# Nemotron-VLA: Minimal Training & Inference

**Vision:** NVIDIA RADIO | **Language:** NVIDIA Nemotron Nano 9B v2 | **Action:** Diffusion Policy

Dataset: [`keivalya/nemotron-vla-metaworld`](https://huggingface.co/datasets/keivalya/nemotron-vla-metaworld) | Model: [`keivalya/nemotron-vla`](https://huggingface.co/keivalya/nemotron-vla)

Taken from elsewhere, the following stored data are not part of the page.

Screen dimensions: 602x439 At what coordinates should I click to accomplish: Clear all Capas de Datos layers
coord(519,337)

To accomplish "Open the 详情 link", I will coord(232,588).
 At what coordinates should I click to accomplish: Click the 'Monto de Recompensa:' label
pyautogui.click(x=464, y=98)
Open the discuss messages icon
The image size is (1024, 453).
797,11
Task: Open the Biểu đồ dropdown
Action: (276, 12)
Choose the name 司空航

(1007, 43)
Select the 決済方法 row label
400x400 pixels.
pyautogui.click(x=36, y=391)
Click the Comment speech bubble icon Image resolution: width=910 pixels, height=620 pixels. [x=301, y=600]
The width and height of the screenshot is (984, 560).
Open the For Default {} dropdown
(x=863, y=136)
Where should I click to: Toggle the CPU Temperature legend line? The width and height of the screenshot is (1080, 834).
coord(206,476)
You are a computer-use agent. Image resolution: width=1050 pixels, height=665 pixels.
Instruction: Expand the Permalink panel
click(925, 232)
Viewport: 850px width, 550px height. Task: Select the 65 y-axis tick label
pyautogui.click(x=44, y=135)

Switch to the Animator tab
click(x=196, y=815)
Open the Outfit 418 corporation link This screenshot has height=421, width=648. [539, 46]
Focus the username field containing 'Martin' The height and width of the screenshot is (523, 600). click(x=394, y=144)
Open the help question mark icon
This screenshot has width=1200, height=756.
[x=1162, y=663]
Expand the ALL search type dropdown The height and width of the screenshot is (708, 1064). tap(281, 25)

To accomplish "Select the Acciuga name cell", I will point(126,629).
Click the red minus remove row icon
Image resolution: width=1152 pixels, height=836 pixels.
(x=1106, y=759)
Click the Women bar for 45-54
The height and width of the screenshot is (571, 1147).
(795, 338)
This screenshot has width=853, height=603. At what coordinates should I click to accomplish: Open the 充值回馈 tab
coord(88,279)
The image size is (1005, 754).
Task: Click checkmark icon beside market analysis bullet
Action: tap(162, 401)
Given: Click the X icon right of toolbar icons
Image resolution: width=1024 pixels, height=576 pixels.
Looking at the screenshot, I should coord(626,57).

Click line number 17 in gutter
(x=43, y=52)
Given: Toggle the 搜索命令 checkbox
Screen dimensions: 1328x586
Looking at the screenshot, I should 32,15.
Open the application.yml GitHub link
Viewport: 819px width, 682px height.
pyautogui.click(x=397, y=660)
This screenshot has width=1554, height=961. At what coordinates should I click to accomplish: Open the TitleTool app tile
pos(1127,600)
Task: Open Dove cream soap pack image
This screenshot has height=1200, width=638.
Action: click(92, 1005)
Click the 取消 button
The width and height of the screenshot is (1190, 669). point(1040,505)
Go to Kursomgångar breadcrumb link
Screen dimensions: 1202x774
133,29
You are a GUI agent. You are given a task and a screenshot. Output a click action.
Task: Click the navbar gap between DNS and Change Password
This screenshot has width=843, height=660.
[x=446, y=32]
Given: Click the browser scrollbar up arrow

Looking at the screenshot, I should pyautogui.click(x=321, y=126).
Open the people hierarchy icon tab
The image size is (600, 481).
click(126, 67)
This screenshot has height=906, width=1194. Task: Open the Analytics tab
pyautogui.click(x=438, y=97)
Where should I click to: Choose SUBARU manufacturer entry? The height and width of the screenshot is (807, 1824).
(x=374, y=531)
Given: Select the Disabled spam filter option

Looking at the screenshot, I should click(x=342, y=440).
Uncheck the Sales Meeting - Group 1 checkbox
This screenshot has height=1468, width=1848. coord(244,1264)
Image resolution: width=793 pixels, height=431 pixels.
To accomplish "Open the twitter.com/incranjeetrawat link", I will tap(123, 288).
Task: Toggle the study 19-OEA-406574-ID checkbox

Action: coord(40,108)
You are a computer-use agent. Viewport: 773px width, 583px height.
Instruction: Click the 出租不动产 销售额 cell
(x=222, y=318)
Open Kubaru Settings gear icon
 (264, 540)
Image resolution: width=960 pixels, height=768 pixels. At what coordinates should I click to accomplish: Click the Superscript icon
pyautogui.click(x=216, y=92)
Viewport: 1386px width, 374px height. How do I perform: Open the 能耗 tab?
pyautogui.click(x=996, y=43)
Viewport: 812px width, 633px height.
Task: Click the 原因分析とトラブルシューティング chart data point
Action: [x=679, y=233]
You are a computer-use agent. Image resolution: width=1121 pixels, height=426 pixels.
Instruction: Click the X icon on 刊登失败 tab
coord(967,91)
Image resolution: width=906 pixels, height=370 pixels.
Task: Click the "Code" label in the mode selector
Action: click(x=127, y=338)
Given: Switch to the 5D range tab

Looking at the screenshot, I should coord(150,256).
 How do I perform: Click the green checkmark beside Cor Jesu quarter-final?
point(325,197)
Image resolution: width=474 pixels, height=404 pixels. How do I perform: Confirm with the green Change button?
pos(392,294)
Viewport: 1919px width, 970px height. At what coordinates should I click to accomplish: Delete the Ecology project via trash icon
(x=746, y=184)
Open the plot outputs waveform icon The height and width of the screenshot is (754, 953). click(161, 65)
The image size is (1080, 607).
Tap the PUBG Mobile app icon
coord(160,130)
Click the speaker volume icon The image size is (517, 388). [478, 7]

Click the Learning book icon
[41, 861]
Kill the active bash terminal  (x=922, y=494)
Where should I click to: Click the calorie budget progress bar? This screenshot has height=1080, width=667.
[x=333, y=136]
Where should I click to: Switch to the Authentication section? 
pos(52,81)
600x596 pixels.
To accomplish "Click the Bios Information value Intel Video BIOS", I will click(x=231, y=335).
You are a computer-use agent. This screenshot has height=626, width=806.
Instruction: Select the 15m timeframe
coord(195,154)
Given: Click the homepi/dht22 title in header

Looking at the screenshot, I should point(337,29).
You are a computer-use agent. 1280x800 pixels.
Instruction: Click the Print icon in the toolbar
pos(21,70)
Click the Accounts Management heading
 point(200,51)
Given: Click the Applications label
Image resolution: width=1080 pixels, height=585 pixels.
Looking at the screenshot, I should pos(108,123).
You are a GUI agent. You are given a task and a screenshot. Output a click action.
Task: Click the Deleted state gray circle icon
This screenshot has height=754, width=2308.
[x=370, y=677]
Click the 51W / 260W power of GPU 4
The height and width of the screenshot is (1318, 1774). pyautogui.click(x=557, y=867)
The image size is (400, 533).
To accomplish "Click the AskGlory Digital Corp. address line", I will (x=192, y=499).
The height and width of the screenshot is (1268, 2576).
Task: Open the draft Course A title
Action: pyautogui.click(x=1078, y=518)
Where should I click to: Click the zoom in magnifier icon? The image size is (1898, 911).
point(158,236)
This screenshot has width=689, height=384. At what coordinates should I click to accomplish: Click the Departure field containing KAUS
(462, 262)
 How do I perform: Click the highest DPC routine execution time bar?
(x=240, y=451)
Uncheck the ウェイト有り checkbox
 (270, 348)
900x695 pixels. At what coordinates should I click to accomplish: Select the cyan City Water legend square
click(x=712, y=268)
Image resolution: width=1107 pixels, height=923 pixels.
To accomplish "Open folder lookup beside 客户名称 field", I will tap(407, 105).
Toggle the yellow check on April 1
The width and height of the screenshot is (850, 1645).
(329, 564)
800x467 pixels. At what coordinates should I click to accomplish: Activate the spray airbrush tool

> Helper functions : [`helpers.py`](./helpers.py)


## 1. Setup


In [None]:
import os
os.environ["MUJOCO_GL"] = "egl"

!pip install -q torch torchvision transformers accelerate \
    mujoco gymnasium metaworld \
    imageio[ffmpeg] imageio-ffmpeg \
    matplotlib datasets pyarrow Pillow \
    open_clip_torch timm tqdm

# Nemotron Mamba dependencies
!pip install -q causal-conv1d mamba-ssm

import torch
print(f"PyTorch: {torch.__version__}, CUDA: {torch.cuda.is_available()}")
if torch.cuda.is_available():
    print(f"GPU: {torch.cuda.get_device_name(0)}")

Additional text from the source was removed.